:: Task data

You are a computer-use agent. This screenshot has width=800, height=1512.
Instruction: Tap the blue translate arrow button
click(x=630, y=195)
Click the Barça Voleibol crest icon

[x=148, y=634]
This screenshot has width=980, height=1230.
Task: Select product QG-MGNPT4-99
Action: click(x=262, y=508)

::::

* **Aim**: Copy out the lines above word for word.

* **Correct answer**:
You are a computer-use agent. This screenshot has width=800, height=1512.
Instruction: Tap the blue translate arrow button
click(x=630, y=195)
Click the Barça Voleibol crest icon

[x=148, y=634]
This screenshot has width=980, height=1230.
Task: Select product QG-MGNPT4-99
Action: click(x=262, y=508)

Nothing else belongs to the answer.